**EXERCISE INSTRUCTIONS**
Put every nonblank line of the entries below into a Markdown table with two columns: Row, holding the line's number, and Text, holding the line itself.

[Records from a dataset]
== == ==

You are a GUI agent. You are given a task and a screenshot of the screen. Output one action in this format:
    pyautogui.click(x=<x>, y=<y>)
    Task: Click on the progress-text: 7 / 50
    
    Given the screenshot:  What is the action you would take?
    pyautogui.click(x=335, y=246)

== == ==

**YOUR SOLUTION**
| Row | Text |
|---|---|
| 1 | You are a GUI agent. You are given a task and a screenshot of the screen. Output one action in this format: |
| 2 |     pyautogui.click(x=<x>, y=<y>) |
| 3 |     Task: Click on the progress-text: 7 / 50 |
| 4 |     Given the screenshot:  What is the action you would take? |
| 5 |     pyautogui.click(x=335, y=246) |